Umbilical Cord Compression


    As noted earlier compression of the umbilical cord can also lead to reduced oxygenation and brain damage. Some compression of the umbilical cord is normal as the uterus contracts. However, if a loop of umbilical cord comes out of the cervix in front of the baby’s head, it is called a cord prolapse. When the baby descends or contractions occur the cord is compressed significantly more than if the cord were normally placed. A prolapsed cord is an obstetrical emergency, which calls for a nurse or doctor to reach in and hold the baby’s head up and off the cord while the mother is rushed to the operating room for a c-section. The cord must be elevated until the baby is out. An occult cord prolapse is one where the cord lies low and is compressed during delivery but no one can feel or see the cord. This condition is diagnosed by seeing the signs of serious cord compression on the fetal heart monitor strips. The treatment for an occult umbilical cord prolapse is also an emergency caesarean section.




    Trauma can also cause brain injuries, hypoxic injury and cerebral palsy during labor and delivery. Trauma can be caused by a number of forces being exerted on the baby.  Sometimes these are forces generated by the process of labor itself, and sometimes they are forces caused by those attempting to deliver the baby. Inappropriate use of vacuum extractors and forceps can cause brain damage through several mechanisms. These include cerebral bleeds, cerebral contusions, stretching and tearing of blood vessels and brain tissue, compression of the brain with changes in blood flow and/or skull fractures.
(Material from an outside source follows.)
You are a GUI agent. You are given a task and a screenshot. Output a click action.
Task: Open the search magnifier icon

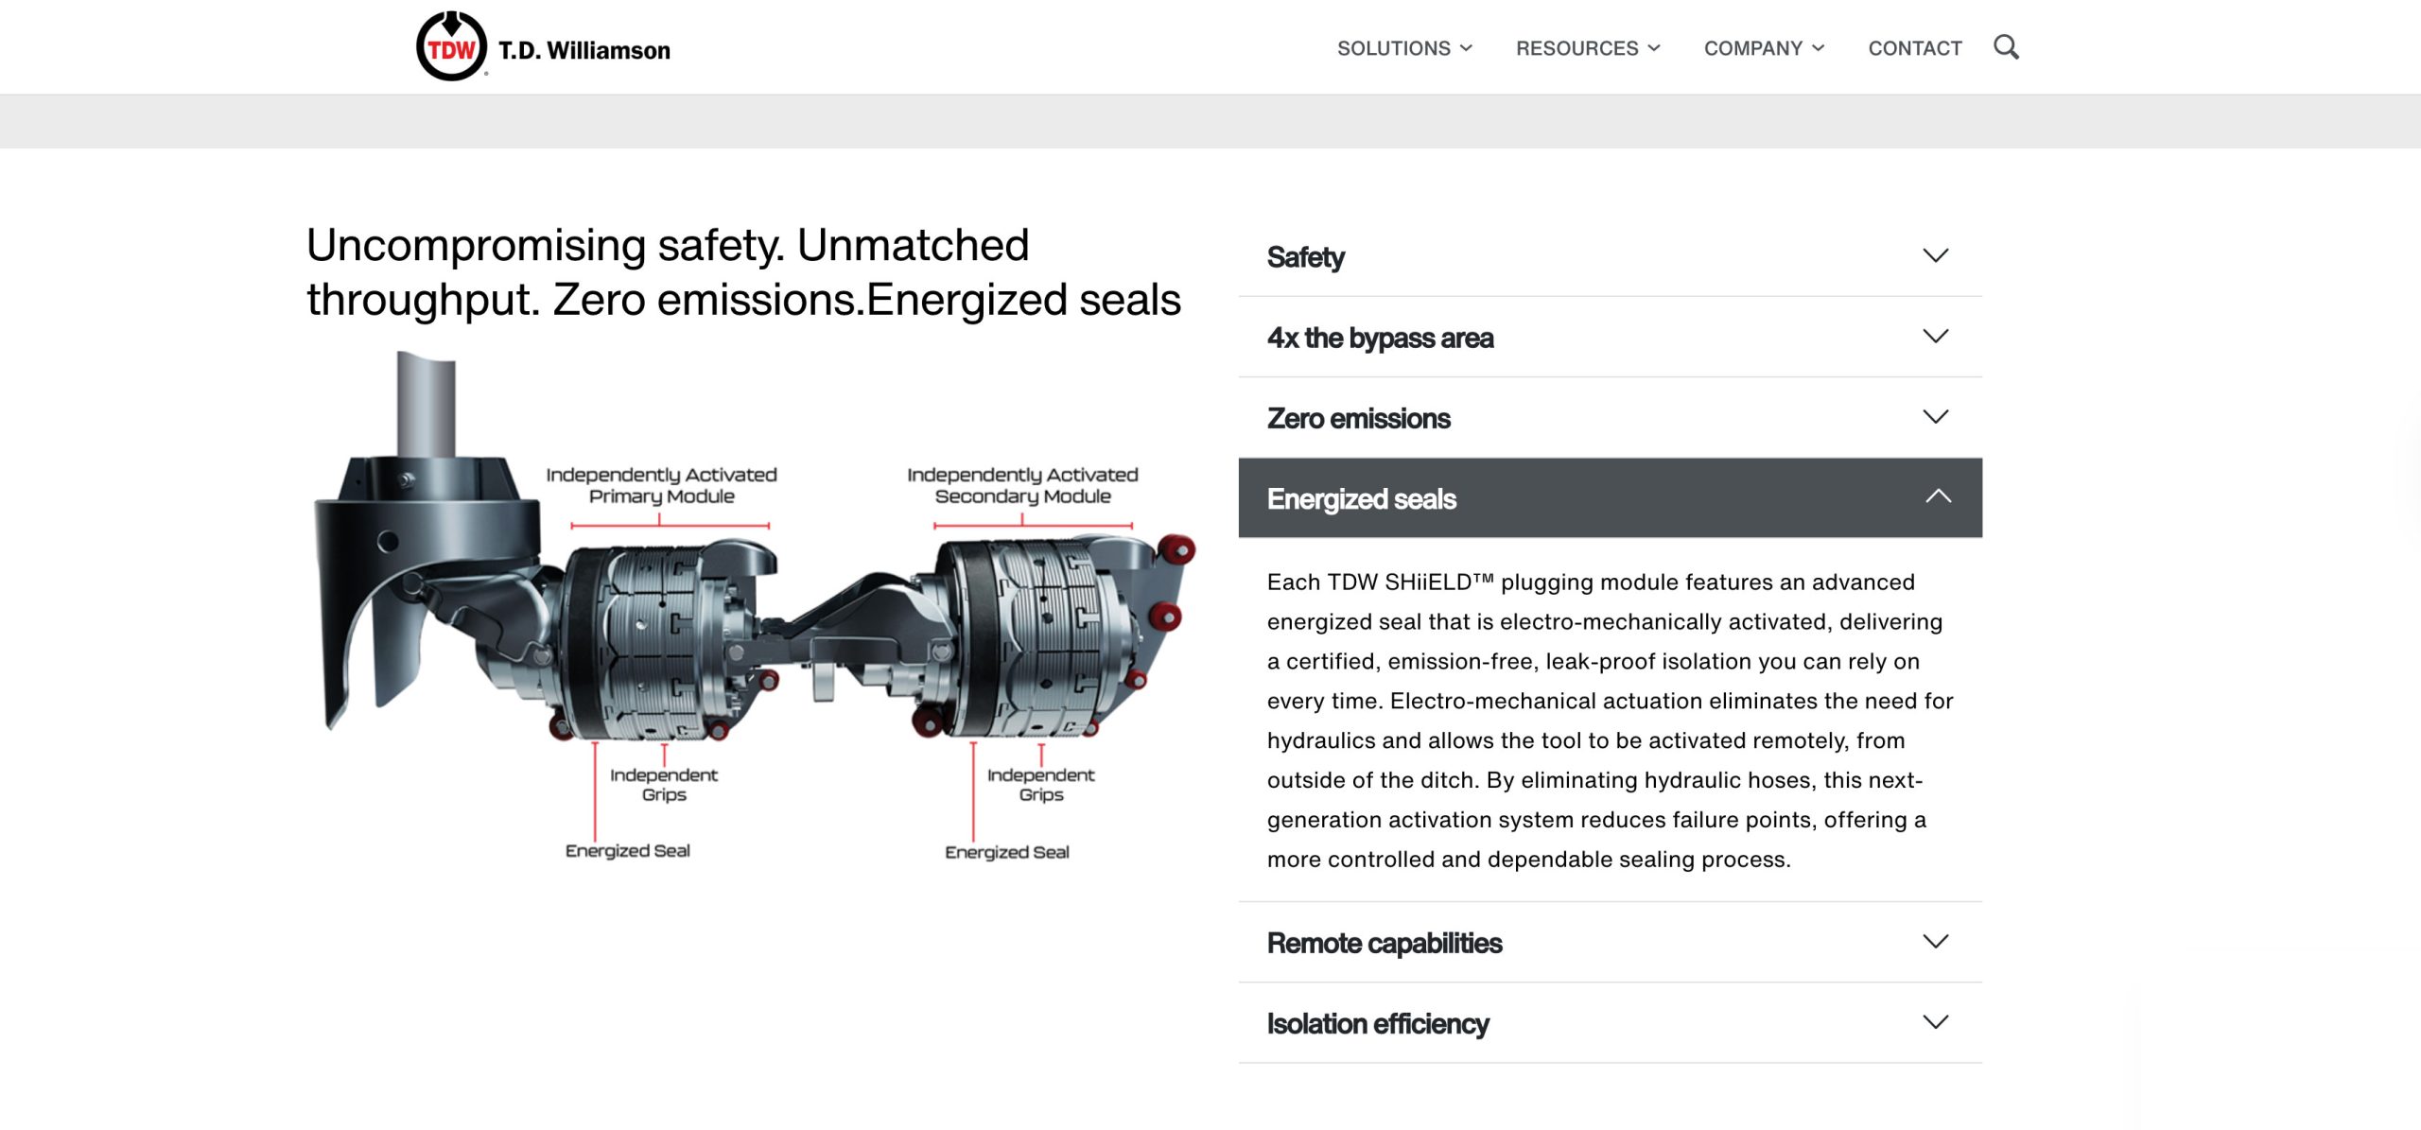[2006, 47]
If used appropriately and for the correct reason brain injury from forceps or vacuum is not common.   

    Trauma causing brain injury can also occur from the cumulative effect of prolonged periods of contractions and pushing, forcing the baby’s head and brain repeatedly against the mother’s pelvis in a setting where the baby is a very tight fit for the particular pelvis. Pitocin is often used in that setting to attempt to force a baby that is actually too large out vaginally rather than  proceed with a caesarean section. Trauma, forceps or vacuum extractors can also cause the formation of blood clots inside blood vessels, leading to strokes. If  you are told your baby has had a stroke, you need to ask what caused the stroke and when the stroke occurred.


Reduced Glucose


    Long, difficult labors often result in a drop if the level of glucose (sugar) in the baby’s bloodstream. All babies should be checked after delivery to see if the glucose levels are appropriate. Excessively low glucose levels need to be corrected promptly, as failure to do so after can cause brain injury.